Recollection

This past weekend we had our end of semester retreat. I almost cannot believe that I just wrote those words. This year is absolutely flying by and I have been terrible at keeping up with the weekly happenings. The day by day is relatively constant. I pray, go to class, read, spend time with diocesan brothers, and keep up with world happenings. Larger projects pop up every so often. A few weeks ago I got my woodworking fix by building a Giant Jenga game. Recently I’ve been putting my MIS skills to work by leading a database revamp and spearheading a Salesforce CRM implementation (technical jargon for a software system that will allow us to track our contacts, manage donations, effectively contact friends of the seminary, and track volunteers). It’s been a good year.

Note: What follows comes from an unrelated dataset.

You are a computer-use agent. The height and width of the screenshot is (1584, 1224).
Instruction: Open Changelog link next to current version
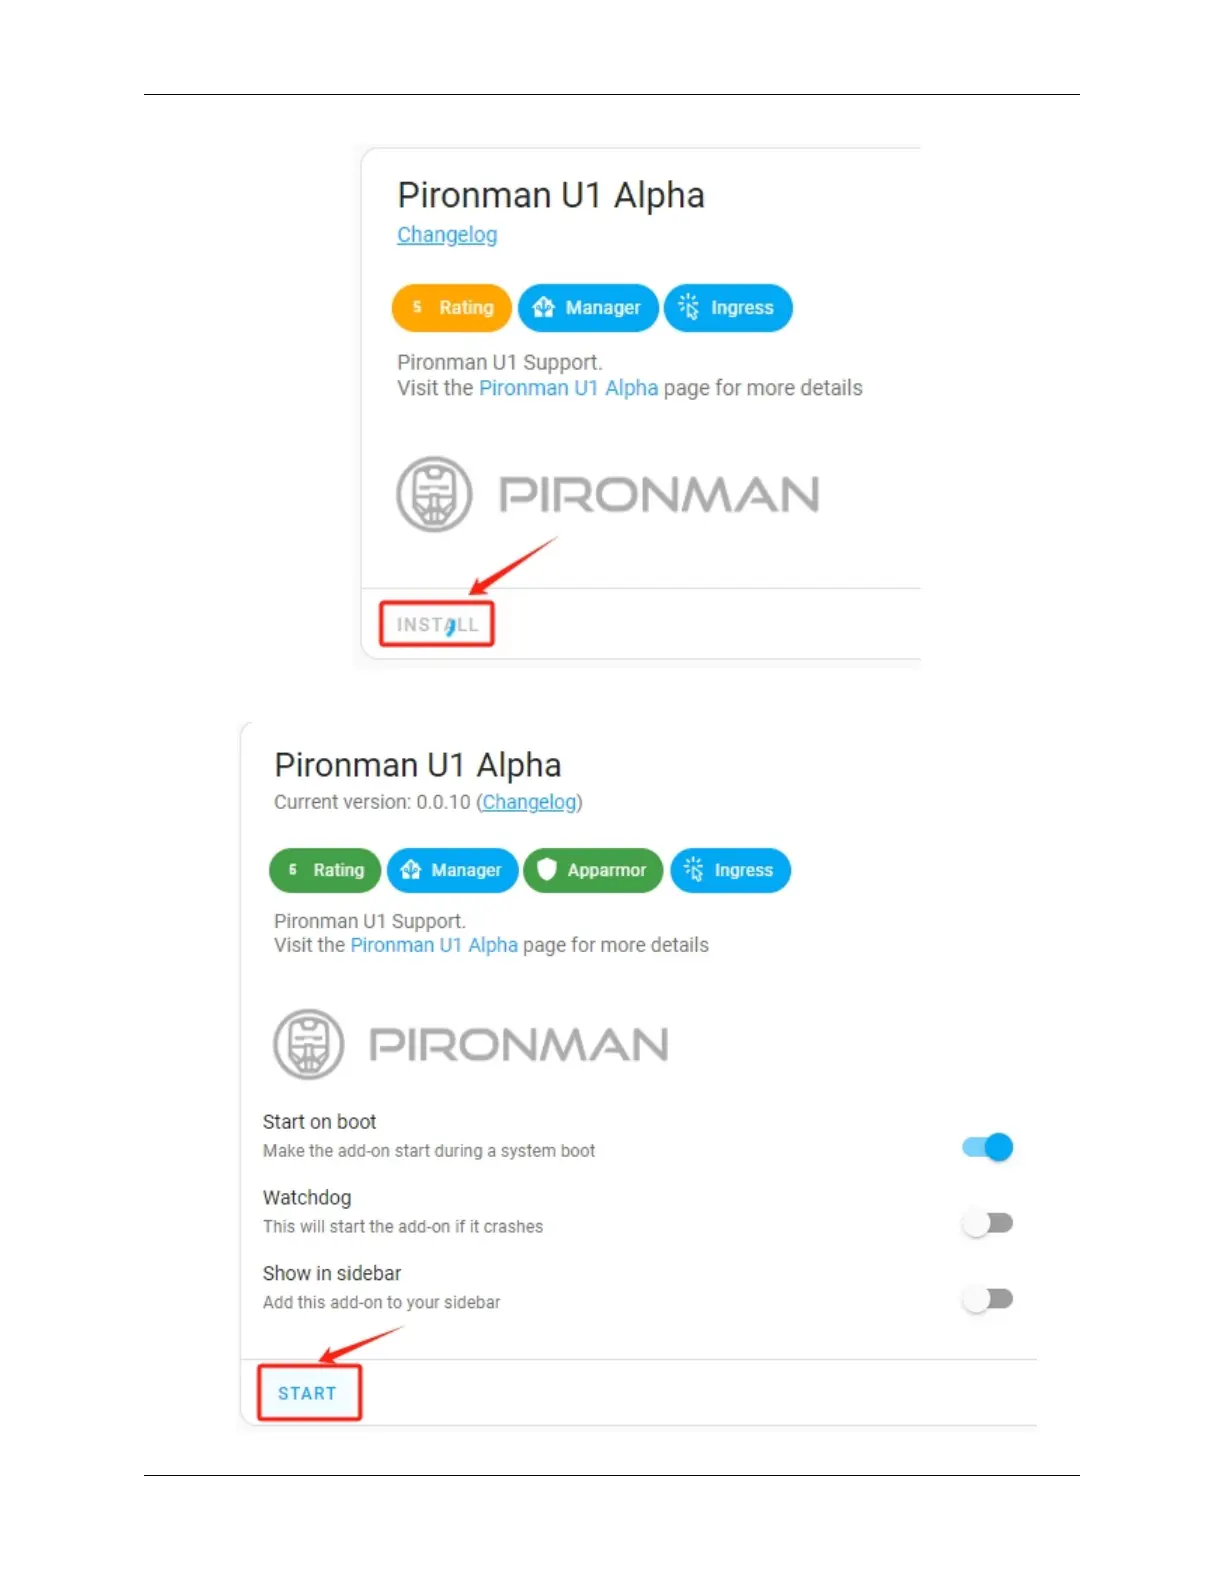[529, 802]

Last Friday I traveled with the 14 pre-theologians to Cedarbrake Retreat Center in Belton. Our retreat was led by a joyful Dominican priest who lives and serves in Dallas. The weekend was divided up between times of group reflection and silent reflection. We would spend an hour together reflecting on scripture, then break apart and spend 2 hours in silent meditation. The structure was phenomenal. It provided a great balance of personal encounter with Christ and building up of community. This retreat was the most anti retreat-high weekend I’ve ever spent, and I say that with great joy. We moved slow and weren’t focused on super charged emotions or high powered talks.

An iffy picture of the the men I get to live and pray with

On Sunday morning we were asked to take the scriptures we had been reflecting on and use them to preach to the particular situations that we as seminarians are experiencing. We got together in our small group and took turns preaching the word of God directly to each other. This was an incredibly powerful experience, to hear the encouragement and motivation coming from men who are going through the exact same things I am. Definitely a highlight of the semester so far.

Below are the words that I spoke. Good preaching should take into account the audience, so the words will not directly apply to your life. I’m sharing them with you because I believe they give good insight into the struggles and joys that I have been experiencing so far. My words were related with the first reading from Mass, Ezekiel 34:11-12, 15-17. I would recommend reading that passage before reading my words.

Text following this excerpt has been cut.